Provided information:
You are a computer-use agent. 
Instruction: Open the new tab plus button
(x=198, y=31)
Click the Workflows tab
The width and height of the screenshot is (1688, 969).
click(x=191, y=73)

Instructions for the task: Would you print each line of the material exactly?

Solution to this exercise:
You are a computer-use agent. 
Instruction: Open the new tab plus button
(x=198, y=31)
Click the Workflows tab
The width and height of the screenshot is (1688, 969).
click(x=191, y=73)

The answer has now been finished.